Isso porque o Sol é um reator nuclear massivo, que produz energia a partir da fusão do hidrogênio em hélio. Apesar de aquecer o nosso planeta e os nossos vizinhos, o Sol já foi bem mais fraco há 4 bilhões de anos do que é hoje, de modo que Marte provavelmente era congelante naquela época. É aqui que o paradoxo surge: apesar disso, a superfície do planeta tem alguns sinais geológicos, como leitos de rios e minerais relacionados à água, que indicam que houve água líquida por lá durante o período Noachiano, ocorrido entre 3,7 e 4,1 bilhões de anos atrás. 

Então, os cientistas examinaram vários conjuntos de dados de Marte para verificar se o aquecimento via calor geotérmico seria possível no período Noachiano. Este é um processo em que o decaimento radioativo causado por elementos presentes em planetas rochosos produz calor; no caso da Terra, existem lagos subglaciais mesmo em áreas congeladas do arquipélago Ártico Canadense e Groenlândia, devido ao calor geotérmico. Este processo pode ser uma parte importante na explicação da ocorrência da água líquida em um mundo tão frio.

Os resultados mostraram que as condições necessárias para o derretimento do gelo abaixo da superfície eram favoráveis em Marte no passado. Então, mesmo que o Planeta Vermelho tenha, de fato, apresentado clima quente e úmido há 4 bilhões de anos, em função da perda do campo magnético, atmosfera mais fina e queda nas temperaturas globais ao longo do tempo, a água poderia ter se mantido estável se estivesse localizada a grande profundidade. 
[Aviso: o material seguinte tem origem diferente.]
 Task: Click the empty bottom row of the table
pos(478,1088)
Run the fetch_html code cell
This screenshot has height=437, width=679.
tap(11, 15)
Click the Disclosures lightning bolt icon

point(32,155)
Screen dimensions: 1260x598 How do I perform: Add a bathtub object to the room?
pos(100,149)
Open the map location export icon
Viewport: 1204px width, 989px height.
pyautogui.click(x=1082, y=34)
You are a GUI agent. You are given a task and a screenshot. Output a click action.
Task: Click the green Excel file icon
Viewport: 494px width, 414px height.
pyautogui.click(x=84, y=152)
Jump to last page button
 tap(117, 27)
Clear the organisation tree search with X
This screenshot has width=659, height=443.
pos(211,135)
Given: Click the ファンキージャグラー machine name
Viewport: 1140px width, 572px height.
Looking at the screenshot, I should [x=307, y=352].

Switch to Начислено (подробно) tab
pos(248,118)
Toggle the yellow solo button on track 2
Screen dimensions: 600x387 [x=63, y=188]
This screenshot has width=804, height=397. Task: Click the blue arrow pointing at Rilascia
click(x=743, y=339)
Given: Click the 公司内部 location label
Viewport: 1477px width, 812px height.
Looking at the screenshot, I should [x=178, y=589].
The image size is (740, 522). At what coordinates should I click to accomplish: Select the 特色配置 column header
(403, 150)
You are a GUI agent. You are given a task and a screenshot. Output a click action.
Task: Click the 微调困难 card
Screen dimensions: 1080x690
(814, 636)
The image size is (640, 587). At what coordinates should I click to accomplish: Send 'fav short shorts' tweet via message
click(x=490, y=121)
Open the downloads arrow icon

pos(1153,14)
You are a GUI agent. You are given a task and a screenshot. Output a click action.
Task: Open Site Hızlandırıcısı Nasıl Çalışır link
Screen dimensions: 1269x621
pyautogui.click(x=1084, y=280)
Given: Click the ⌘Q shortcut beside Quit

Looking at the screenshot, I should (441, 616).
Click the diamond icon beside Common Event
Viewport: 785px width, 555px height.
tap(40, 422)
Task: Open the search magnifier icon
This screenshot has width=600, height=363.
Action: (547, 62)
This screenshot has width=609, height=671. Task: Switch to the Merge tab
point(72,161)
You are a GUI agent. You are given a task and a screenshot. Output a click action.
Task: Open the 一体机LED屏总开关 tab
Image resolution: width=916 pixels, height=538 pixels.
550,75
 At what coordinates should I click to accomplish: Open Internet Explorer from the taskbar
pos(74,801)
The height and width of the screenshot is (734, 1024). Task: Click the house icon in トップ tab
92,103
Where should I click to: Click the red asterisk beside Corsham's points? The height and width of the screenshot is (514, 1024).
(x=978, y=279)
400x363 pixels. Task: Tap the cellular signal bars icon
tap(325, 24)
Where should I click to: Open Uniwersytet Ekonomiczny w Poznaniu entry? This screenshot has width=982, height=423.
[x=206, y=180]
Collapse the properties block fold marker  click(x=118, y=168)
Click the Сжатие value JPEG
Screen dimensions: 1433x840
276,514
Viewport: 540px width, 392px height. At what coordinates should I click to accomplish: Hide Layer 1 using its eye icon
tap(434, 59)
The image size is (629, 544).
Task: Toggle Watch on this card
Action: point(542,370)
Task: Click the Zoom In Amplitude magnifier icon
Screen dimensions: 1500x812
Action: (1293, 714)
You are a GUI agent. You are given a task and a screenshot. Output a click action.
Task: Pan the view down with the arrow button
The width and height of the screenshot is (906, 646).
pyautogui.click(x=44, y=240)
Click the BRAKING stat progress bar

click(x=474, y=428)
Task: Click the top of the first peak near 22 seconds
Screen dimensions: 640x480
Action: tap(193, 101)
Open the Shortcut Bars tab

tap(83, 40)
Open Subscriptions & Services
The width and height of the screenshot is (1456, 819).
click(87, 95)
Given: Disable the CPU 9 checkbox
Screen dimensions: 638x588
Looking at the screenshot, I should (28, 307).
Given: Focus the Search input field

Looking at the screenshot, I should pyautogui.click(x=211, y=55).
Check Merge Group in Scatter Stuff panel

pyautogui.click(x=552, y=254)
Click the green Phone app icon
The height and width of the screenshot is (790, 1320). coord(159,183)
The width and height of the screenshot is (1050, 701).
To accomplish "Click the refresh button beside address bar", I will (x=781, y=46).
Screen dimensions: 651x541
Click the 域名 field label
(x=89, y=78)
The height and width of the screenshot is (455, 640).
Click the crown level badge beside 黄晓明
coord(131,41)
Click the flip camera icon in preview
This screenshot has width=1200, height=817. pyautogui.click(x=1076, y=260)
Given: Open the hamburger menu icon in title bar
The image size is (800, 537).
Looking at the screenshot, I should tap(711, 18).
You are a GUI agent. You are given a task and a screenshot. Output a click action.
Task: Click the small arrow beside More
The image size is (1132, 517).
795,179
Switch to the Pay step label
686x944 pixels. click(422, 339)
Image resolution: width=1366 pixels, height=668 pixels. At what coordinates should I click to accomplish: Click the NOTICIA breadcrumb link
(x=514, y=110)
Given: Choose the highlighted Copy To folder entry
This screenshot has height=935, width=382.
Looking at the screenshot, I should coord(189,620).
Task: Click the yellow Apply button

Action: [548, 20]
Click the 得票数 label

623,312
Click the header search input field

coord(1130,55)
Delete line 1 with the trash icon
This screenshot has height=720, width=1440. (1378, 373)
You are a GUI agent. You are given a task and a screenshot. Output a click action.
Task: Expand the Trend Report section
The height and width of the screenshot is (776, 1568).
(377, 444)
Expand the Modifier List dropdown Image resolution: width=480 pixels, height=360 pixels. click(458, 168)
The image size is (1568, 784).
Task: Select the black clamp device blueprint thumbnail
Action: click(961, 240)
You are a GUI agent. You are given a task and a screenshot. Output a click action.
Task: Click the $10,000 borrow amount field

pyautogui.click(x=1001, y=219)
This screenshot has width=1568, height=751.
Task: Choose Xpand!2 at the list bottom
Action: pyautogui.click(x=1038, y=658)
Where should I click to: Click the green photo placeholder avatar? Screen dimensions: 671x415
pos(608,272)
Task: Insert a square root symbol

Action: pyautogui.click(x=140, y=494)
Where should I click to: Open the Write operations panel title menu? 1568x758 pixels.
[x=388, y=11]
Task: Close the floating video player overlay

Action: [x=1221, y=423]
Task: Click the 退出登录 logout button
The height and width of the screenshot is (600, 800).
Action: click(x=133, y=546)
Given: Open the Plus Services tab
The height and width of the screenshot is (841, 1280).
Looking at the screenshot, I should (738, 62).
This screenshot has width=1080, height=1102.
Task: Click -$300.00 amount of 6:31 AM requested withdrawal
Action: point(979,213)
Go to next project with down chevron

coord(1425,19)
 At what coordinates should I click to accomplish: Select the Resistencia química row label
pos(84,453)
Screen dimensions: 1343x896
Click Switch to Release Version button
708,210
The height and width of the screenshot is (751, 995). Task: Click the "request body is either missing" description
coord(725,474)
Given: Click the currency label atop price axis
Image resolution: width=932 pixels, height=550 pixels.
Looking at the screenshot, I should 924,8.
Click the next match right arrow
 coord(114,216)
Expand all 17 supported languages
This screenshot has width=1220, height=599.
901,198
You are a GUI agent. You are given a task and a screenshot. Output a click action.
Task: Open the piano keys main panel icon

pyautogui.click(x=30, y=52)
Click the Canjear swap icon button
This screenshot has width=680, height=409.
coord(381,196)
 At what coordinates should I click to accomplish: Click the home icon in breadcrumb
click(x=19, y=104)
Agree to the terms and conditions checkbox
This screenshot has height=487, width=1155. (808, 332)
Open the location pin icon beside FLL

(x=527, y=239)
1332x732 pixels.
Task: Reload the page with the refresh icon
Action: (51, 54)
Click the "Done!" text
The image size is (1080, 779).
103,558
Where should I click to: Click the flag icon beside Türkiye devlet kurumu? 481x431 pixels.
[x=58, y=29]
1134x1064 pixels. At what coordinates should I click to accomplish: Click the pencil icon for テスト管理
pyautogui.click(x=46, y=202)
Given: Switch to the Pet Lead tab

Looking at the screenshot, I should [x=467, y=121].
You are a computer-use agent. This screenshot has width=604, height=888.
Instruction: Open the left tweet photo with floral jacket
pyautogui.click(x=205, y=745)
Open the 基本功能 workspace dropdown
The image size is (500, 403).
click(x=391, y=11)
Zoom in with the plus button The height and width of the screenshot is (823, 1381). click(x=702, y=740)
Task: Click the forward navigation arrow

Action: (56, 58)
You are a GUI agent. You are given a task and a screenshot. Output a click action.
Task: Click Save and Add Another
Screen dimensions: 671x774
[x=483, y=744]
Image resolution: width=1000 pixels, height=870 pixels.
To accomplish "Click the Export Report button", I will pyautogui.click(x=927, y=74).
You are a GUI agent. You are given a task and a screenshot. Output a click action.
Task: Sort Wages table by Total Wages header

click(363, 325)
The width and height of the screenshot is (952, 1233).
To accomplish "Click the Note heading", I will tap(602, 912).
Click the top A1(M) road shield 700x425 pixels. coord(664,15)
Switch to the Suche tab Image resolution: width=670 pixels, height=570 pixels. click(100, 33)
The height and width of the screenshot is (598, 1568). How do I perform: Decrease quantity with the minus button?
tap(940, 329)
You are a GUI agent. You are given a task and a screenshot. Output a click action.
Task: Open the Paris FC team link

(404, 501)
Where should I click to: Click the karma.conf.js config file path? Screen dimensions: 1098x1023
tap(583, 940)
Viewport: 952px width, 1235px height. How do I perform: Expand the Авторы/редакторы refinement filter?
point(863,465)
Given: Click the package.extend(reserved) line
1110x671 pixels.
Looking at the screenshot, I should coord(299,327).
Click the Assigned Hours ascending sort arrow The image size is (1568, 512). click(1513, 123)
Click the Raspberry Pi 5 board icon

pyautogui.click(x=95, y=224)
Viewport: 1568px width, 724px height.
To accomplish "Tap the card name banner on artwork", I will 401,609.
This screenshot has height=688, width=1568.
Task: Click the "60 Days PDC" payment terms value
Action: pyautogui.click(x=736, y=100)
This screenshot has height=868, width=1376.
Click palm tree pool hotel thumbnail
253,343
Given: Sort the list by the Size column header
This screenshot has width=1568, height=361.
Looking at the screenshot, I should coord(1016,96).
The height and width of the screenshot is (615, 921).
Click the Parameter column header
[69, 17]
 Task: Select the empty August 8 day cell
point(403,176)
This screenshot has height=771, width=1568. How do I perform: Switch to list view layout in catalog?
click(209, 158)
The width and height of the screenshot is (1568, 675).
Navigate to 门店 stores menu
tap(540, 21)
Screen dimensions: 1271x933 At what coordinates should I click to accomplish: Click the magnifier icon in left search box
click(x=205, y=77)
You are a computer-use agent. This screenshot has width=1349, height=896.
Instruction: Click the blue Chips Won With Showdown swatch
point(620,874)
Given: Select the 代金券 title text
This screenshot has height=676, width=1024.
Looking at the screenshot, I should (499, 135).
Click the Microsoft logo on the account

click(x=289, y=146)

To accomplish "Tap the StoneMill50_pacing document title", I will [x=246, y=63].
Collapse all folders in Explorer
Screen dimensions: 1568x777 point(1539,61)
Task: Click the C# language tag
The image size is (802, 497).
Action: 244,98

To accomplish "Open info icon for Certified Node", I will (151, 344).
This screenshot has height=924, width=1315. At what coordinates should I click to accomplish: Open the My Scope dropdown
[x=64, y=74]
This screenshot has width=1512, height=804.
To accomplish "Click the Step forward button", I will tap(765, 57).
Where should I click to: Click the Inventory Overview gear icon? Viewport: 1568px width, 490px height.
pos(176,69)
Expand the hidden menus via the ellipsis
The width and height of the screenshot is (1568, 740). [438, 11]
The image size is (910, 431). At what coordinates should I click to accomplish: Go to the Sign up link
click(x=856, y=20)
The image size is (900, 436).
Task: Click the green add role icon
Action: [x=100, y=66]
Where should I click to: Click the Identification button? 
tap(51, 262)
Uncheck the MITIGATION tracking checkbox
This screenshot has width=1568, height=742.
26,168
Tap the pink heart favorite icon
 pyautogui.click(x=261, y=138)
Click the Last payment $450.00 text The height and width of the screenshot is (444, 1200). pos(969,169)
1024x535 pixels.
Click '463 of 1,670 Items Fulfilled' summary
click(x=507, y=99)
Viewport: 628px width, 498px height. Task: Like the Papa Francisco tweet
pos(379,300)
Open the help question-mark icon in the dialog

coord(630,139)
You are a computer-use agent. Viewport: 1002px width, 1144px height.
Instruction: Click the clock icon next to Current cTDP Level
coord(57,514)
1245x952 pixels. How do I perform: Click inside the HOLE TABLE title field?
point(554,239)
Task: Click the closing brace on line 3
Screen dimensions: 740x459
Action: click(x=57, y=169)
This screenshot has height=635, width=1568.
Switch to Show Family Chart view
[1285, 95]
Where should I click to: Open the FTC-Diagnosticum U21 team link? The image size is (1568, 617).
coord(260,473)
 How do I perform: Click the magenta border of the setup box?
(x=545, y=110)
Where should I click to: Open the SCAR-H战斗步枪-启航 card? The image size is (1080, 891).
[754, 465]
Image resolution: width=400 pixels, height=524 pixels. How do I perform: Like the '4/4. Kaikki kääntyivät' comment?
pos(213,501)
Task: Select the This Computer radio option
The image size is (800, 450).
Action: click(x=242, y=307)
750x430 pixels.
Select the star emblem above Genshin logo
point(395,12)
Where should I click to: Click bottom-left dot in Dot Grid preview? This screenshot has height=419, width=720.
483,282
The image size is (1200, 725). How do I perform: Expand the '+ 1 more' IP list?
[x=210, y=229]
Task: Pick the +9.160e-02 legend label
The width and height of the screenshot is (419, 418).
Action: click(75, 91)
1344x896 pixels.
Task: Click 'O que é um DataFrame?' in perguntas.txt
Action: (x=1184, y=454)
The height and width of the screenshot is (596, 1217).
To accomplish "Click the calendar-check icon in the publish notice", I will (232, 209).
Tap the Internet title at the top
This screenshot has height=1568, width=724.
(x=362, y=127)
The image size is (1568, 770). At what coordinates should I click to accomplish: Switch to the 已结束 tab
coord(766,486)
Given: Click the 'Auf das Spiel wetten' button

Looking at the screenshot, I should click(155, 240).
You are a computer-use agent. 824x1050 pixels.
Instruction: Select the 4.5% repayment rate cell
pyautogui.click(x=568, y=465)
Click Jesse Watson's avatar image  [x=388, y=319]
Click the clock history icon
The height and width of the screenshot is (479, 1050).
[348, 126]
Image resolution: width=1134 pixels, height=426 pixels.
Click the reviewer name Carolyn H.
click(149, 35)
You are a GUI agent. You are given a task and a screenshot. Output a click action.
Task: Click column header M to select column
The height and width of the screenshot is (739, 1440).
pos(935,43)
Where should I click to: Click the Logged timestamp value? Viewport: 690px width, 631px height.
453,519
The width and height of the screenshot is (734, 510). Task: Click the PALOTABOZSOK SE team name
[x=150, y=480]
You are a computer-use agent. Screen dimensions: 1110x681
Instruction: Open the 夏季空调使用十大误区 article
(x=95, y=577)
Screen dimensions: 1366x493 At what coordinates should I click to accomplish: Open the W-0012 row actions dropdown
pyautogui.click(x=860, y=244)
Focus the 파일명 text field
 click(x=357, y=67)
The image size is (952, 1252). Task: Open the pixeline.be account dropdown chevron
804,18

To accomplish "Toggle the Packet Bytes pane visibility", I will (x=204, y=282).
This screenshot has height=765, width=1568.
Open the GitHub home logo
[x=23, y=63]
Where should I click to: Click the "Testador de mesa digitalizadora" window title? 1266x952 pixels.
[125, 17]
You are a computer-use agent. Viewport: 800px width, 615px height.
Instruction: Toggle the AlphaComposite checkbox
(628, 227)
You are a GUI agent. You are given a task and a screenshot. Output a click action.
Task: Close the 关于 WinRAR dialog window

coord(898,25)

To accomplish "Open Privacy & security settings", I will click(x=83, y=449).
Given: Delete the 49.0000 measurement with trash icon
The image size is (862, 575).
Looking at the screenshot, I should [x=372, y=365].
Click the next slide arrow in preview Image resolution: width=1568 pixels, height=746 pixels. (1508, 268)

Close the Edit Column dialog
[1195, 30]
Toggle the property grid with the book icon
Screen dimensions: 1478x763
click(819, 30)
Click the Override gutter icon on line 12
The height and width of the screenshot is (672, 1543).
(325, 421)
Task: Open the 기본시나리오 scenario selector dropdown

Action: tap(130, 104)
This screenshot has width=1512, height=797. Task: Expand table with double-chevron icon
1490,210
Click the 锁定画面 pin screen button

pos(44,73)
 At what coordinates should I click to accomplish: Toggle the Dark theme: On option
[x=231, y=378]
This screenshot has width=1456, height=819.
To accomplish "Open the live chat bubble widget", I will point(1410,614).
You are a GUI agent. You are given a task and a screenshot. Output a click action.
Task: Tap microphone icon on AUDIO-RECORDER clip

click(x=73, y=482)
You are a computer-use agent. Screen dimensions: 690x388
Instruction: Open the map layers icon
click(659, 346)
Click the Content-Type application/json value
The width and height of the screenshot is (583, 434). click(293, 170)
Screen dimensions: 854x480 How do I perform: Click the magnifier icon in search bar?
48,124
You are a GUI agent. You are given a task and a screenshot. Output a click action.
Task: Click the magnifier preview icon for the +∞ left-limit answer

Por isso, se a vida realmente tiver existido no planeta, ela pode ter seguido a água líquida para profundidades progressivamente maiores: “ali, a vida pode ter se sustentado pela atividade do calor geotérmico e reações entre a água e as rochas, então a subsuperfície pode ser o ambiente habitável mais viável para antigas formas de vida”, conclui o autor. Por fim, é possível também que biomarcadores das formas de vida — se existirem — estejam também mais preservados em maiores profundidades por não estarem expostos à radiação.

O artigo com os resultados do estudo foi publicado na revista Science Advances.